Count the lines of the records below that contain the word "Click". Give only the number.

##### MATERIALS PROVIDED

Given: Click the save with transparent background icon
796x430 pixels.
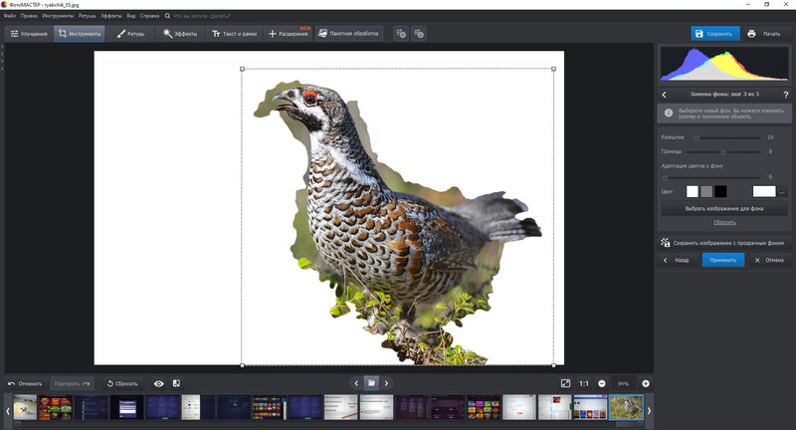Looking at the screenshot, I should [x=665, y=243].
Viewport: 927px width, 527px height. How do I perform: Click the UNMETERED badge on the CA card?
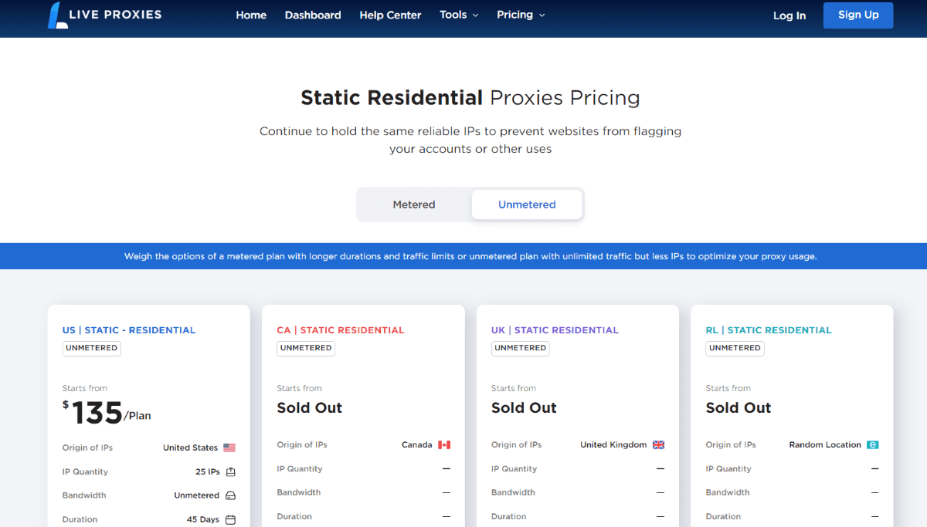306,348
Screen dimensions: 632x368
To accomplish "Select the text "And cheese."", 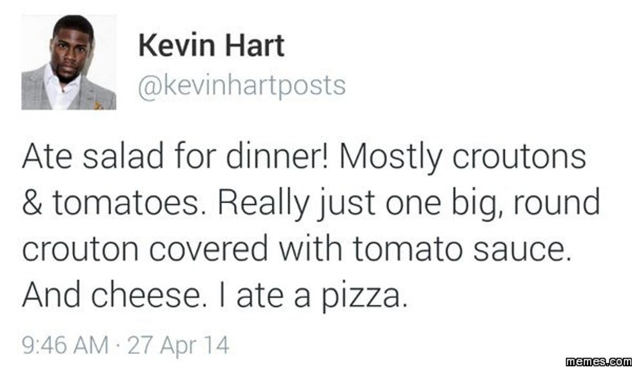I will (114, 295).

##########
##### MATERIALS PROVIDED

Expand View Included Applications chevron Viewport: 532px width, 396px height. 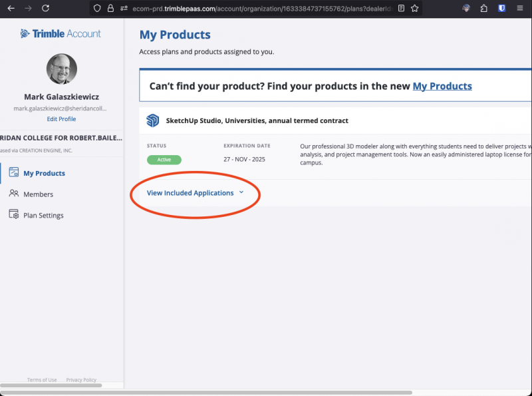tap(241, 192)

##########

FINISHED ANSWER - 2